Mais, c’est Baerfaust qui frappa le premier. Abaissant son étrange épée, il projeta vers nous de gros dards de glace. C’était raté pour l’entrée en matière… Grunilda s’abrita derrière son bouclier, tandis que nous autres ne pouvions que plonger. J’entendis les projectiles siffler au-dessus de moi. Nous ne devions pas rester groupés. Je roulais sur moi-même et me redressais juste assez pour décocher mon sort. Trois boules apparurent et filèrent droit devant ; le monstre n’avait pas bougé, elles arrivaient sur lui. Mais, alors, il battit des ailes et deux des boules s’évaporèrent en un clin d’œil. La troisième l’atteignit, mais ne l’ébranla même pas. Il y eut bien une odeur de plumes roussies, mais rien de plus.

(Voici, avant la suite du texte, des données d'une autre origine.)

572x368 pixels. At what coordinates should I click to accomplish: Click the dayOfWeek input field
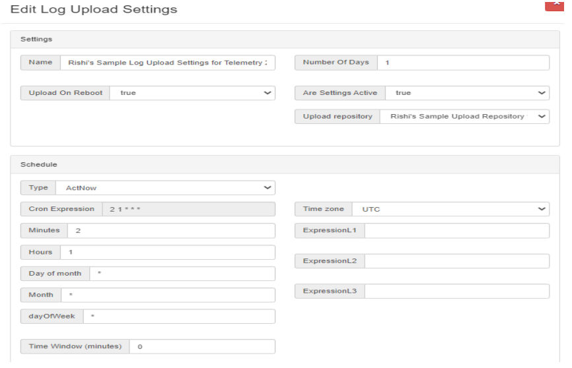[178, 317]
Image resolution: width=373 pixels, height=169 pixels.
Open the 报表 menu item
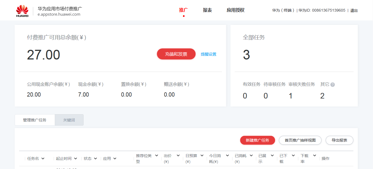(207, 10)
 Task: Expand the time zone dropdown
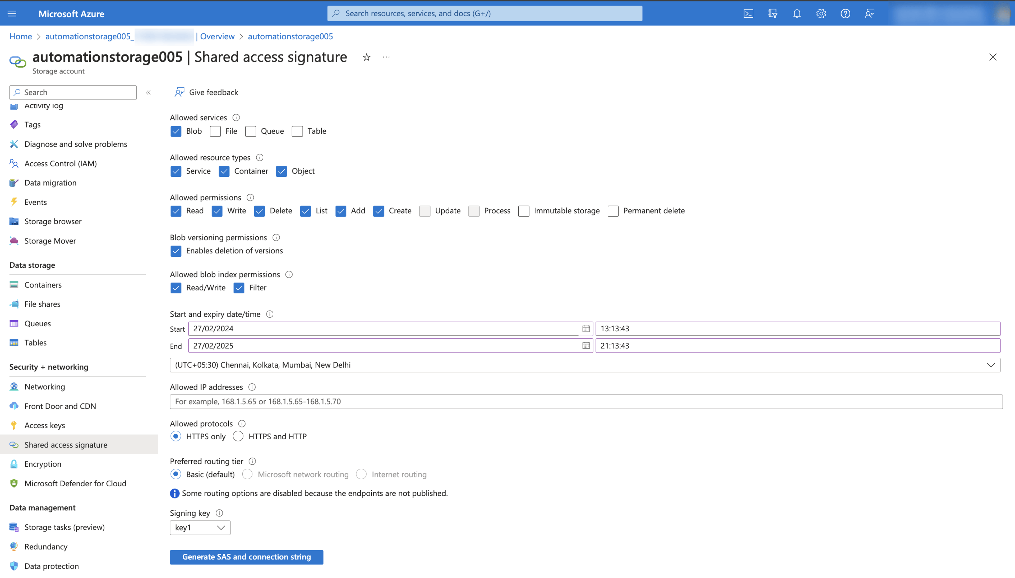585,365
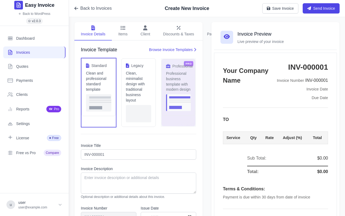Click the Easy Invoice logo icon
Screen dimensions: 345x216
(x=19, y=5)
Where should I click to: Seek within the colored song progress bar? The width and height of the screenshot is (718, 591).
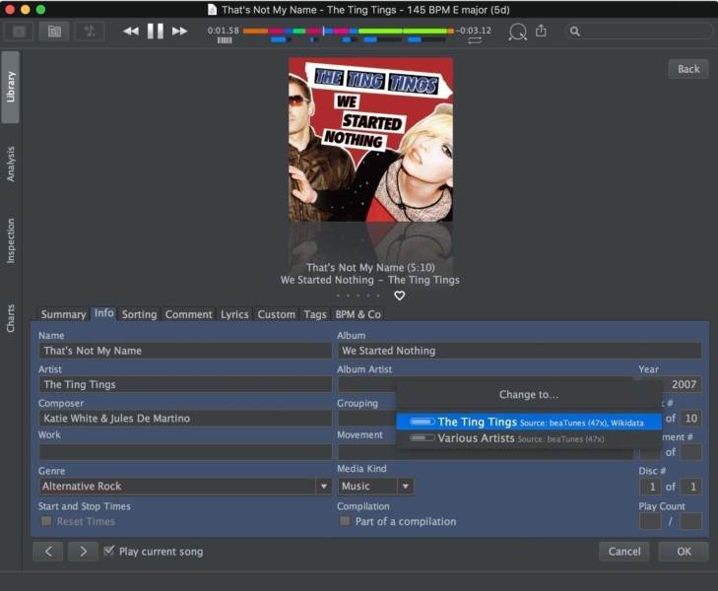click(348, 32)
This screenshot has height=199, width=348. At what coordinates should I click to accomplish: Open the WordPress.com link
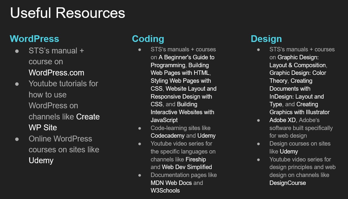56,73
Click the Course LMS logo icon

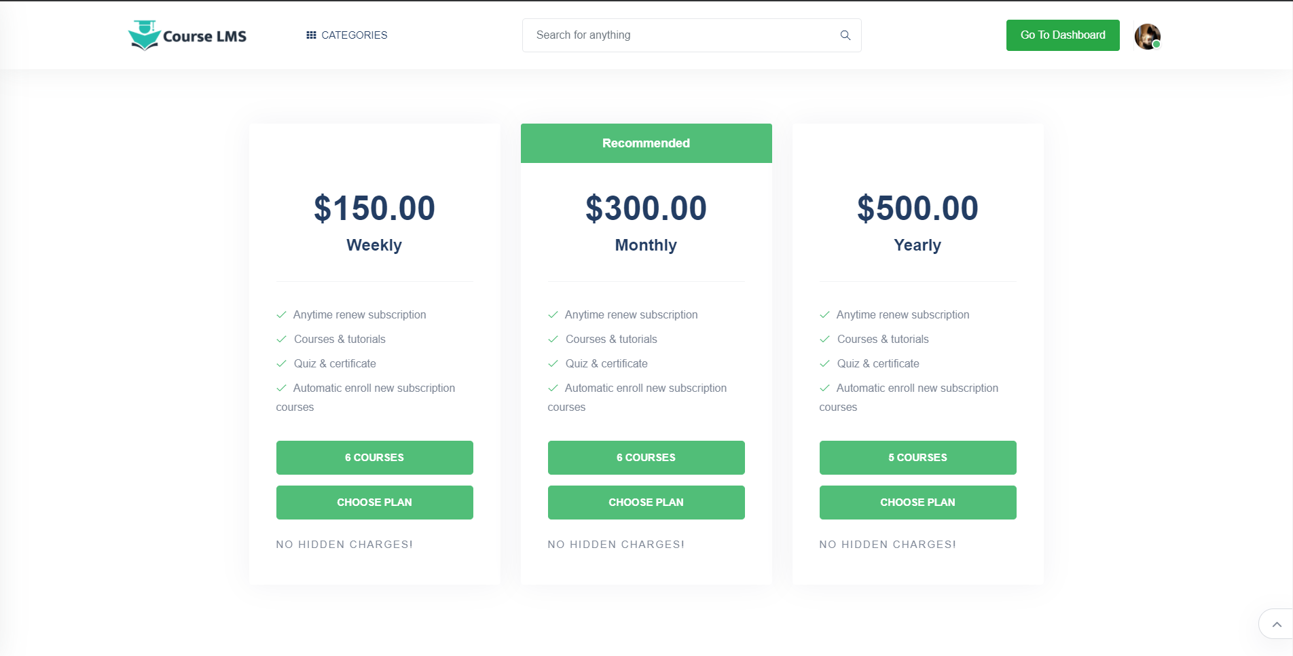point(143,35)
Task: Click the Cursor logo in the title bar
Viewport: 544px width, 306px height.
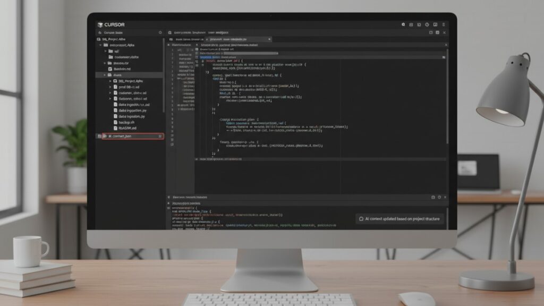Action: click(x=101, y=24)
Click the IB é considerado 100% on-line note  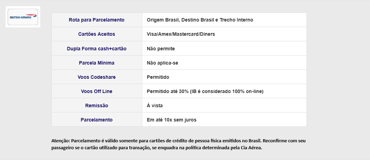227,91
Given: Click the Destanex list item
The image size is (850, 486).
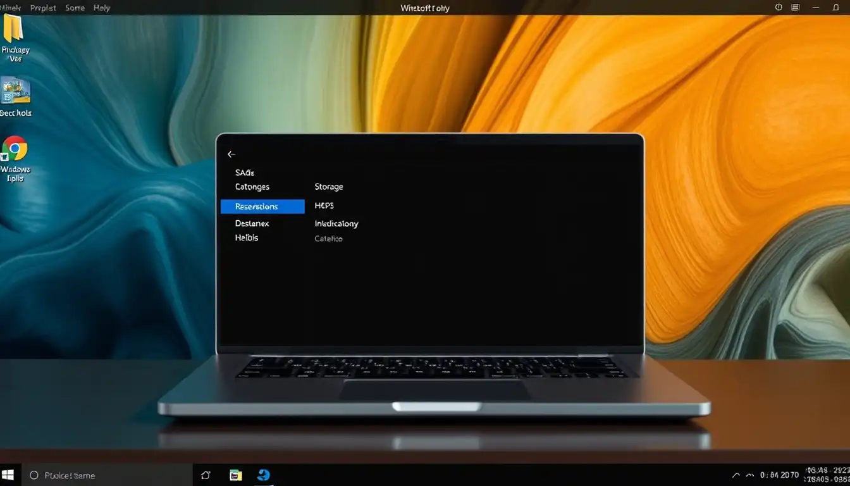Looking at the screenshot, I should 252,223.
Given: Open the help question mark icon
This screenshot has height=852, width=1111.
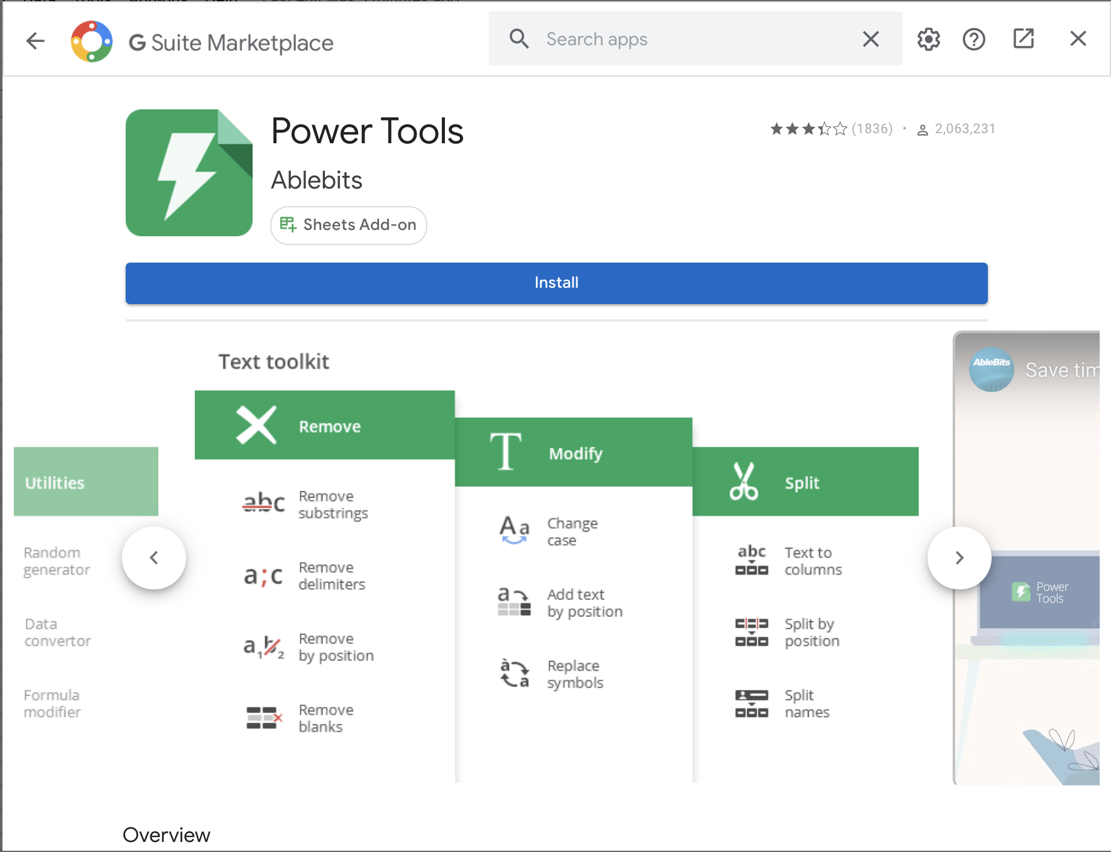Looking at the screenshot, I should coord(973,39).

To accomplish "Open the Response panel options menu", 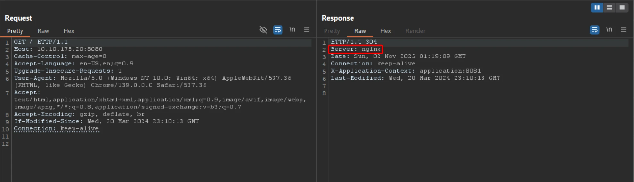I will 623,30.
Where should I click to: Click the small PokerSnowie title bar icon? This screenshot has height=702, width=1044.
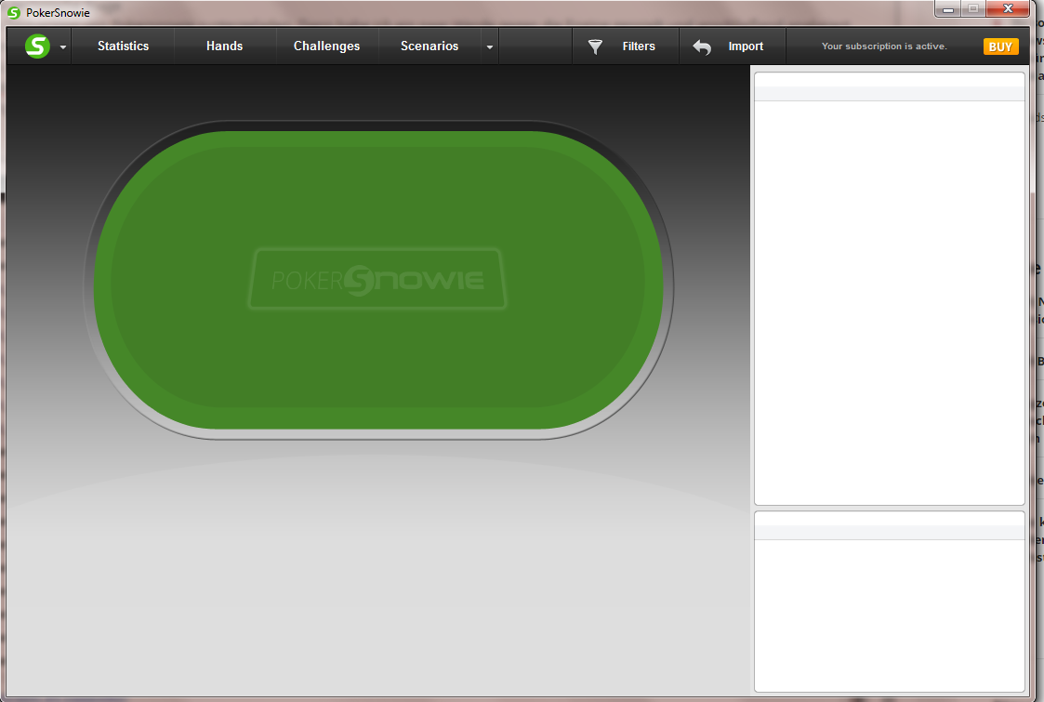click(14, 13)
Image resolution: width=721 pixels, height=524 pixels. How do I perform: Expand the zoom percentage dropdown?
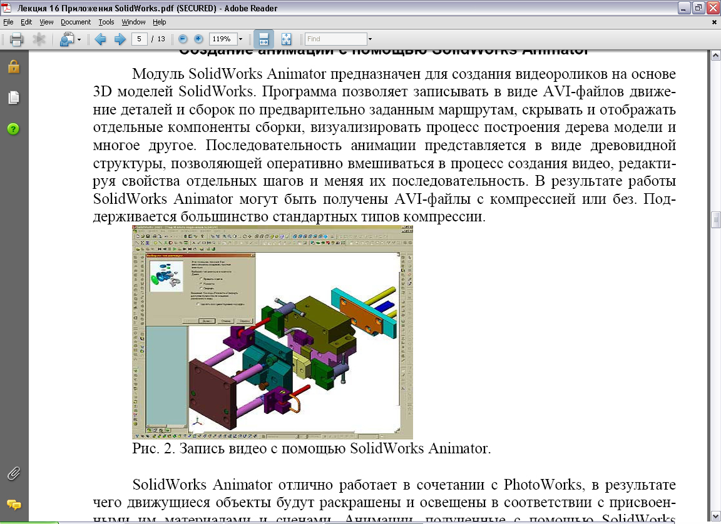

Les explosions des tirs de Lars retentirent puis ce furent les cris de Grunilda et de Klueber qui chargeaient Baerfaust. Celui-ci leur répondit par un glapissement de défi. J’essayais de contourner le combat pour me placer sur l’un de ses flancs. Le monstre me jeta un regard terrifiant et, tout à coup, mes membres refusèrent de m’obéir, j’étais complètement paralysée. Je vis Klueber stoppé aussi nettement dans sa course, seule Grunilda continuait d’avancer. Qu’à cela ne tienne ! je me concentrais pour envoyer encore des sphères de feu, il ne pouvait être complètement immunisé, cela finirait bien par passer.
Lorsque Grunilda le percuta, bouclier en avant, l’étreinte qui m’immobilisait se relâcha. Je repris ma course et m’arrêtais quand je trouvais un bon angle d’attaque. Je me reconcentrais et j’expédiai deux boules enflammées ; nouveau battement d’ailes, une seule l’atteint et n’eut pas plus d’effet que la première. Eckhart avait pris position exactement en face de moi, il était nimbé de lueurs violettes. Il me sembla qu’à un moment une des ailes commença à se flétrir, mais le sort ne dura pas. Décidément, la magie n’était pas très efficace contre un tel adversaire. Klueber puis Lars rejoignirent Grunilda au corps à corps ; tous trois tentèrent de l’assaillir par plusieurs côtés. Il riposta de son épée et en infligeant des coups avec ses gigantesques griffes. Puis, pour se dégager, le démon agita violemment ses ailes. Mes compagnons furent projetés au sol ; même à ma distance, je vacillais sous le souffle et faillit perdre l’équilibre. Baerfaust se précipita sur Klueber en rugissant. Il leva son arme et l’abattit avec force ; Klueber s’enroula à terre et essaya de se protéger avec ses bras. J’étais trop loin pour lui venir en aide d’une quelconque manière, mais j’incantais une nouvelle volée de boules de feu. Grunilda s’était relevée et l’attaquait avec rage à coups de hache. Distrait, le démon ne vit pas arriver les projectiles enflammés et il les encaissa avec un peu moins de désinvolture. Eckhart avait aussi profité de son inattention pour le bloquer avec des tentacules. Lars parvint également à l’atteindre et le frappa de toutes ses forces avec son épée. Le monstre commençait un peu à céder du terrain. Malheureusement, ce répit fut de courte durée.
Klueber ne bougeait plus. Il était à quelques pas de moi et je m’empressais de le rejoindre avec l’idée de le tirer hors de portée de Baerfaust. C’est alors que celui-ci se remit pousser des cris extrêmement stridents, c’était à la limite du supportable et tout oscillait sous l’effet des vibrations. Il battit des ailes pour se débarrasser de mes compagnons les plus proches et il enchaîna en renvoyant à nouveau des éclats de glace avec son épée. J’eus à peine le temps de me baisser, mais une des lames gelées me toucha à l’épaule. Je sentis une déchirure cuisante dans ma chair. J’étais tout près de Klueber ; il y avait beaucoup de sang autour de lui et ses vêtements en lambeaux laissaient apparaître plusieurs plaies assez profondes. J’attrapais ses bras et le tirais sur quelques pas en restant accroupie. Je tentais une cautérisation rapide.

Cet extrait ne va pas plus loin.